- [INFORMATION SHOWN]:
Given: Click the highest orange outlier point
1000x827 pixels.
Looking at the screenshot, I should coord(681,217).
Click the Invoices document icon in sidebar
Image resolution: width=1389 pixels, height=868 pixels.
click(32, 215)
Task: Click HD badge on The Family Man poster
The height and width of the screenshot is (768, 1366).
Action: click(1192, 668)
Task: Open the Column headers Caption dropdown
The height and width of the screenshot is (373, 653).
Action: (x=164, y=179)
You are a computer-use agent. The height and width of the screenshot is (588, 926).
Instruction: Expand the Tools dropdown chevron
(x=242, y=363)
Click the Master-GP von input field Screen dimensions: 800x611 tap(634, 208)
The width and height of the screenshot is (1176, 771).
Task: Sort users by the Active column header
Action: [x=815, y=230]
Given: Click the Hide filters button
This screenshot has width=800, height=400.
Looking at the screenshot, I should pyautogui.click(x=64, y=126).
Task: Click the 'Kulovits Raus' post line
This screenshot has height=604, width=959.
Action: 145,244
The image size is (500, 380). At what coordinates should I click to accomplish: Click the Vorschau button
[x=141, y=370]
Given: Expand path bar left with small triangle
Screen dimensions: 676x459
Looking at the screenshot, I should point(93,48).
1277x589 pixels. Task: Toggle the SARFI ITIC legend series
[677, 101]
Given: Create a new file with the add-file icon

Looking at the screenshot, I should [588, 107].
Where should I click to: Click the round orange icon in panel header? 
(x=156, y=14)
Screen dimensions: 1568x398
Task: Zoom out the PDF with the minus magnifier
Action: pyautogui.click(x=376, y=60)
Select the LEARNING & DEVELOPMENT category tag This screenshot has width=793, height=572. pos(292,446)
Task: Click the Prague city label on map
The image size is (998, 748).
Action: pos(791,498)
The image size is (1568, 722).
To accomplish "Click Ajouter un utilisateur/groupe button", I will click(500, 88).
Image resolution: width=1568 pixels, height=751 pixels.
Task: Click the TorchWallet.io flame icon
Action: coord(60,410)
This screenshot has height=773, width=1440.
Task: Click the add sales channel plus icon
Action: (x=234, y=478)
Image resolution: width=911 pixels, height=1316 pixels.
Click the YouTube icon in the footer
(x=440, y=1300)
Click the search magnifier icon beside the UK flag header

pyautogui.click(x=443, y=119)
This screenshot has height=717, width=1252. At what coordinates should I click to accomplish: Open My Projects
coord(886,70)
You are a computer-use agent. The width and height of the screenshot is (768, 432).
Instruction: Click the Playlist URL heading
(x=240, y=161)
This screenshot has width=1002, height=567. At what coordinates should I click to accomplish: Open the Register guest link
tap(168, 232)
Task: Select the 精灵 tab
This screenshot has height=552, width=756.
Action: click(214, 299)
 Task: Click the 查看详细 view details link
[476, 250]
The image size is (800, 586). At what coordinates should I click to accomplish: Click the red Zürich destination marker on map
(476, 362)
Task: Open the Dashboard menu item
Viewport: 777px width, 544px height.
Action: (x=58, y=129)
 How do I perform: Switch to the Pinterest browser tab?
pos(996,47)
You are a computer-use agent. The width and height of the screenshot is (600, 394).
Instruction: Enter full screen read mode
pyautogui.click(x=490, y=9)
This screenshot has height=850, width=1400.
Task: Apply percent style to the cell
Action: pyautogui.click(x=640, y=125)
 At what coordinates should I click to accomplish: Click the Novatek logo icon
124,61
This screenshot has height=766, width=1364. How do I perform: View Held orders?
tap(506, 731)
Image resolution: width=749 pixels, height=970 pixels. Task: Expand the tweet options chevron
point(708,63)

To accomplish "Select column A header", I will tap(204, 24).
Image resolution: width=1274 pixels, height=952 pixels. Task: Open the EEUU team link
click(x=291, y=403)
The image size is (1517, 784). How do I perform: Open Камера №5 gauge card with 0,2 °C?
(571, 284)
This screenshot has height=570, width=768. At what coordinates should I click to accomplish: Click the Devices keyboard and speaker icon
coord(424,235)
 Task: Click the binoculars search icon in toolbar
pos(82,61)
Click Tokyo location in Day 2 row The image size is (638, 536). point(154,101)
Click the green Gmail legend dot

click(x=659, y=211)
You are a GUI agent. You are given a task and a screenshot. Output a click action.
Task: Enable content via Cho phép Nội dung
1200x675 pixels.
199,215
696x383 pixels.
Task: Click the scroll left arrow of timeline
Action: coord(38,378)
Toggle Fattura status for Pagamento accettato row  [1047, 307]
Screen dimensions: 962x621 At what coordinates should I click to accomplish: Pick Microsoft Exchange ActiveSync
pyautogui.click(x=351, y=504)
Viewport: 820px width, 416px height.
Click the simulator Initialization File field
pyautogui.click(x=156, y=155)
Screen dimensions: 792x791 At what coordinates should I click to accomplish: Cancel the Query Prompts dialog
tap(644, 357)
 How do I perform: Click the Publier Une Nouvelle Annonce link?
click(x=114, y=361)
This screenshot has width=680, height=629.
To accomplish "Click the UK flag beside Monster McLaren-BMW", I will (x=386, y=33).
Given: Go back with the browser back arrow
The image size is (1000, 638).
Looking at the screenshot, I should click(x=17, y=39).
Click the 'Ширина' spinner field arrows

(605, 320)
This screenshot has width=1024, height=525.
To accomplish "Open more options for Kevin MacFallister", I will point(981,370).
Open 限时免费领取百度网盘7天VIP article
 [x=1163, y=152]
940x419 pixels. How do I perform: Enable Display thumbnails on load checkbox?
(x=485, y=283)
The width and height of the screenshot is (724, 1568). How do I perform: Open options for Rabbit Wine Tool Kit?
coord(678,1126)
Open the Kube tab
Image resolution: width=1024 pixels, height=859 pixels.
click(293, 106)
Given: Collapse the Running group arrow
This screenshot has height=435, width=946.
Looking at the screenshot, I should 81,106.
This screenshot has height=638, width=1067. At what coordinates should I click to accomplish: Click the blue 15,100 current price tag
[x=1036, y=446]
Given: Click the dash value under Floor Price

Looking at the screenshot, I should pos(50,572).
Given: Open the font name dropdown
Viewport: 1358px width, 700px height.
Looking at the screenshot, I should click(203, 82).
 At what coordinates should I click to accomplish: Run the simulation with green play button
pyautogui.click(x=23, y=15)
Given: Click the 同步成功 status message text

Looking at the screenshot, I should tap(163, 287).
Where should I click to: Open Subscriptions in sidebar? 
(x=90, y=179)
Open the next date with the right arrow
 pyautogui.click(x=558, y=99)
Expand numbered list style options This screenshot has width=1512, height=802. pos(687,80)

- [EXERCISE REQUIREMENTS]: Filter the entries above and copy only the lines that hold "agent".

- [YOUR SOLUTION]:
You are a computer-use agent. The height and width of the screenshot is (588, 926).
You are a computer-use agent. The width and height of the screenshot is (768, 432).
You are a computer-use agent. The width and height of the screenshot is (600, 394).
You are a GUI agent. You are given a task and a screenshot. Output a click action.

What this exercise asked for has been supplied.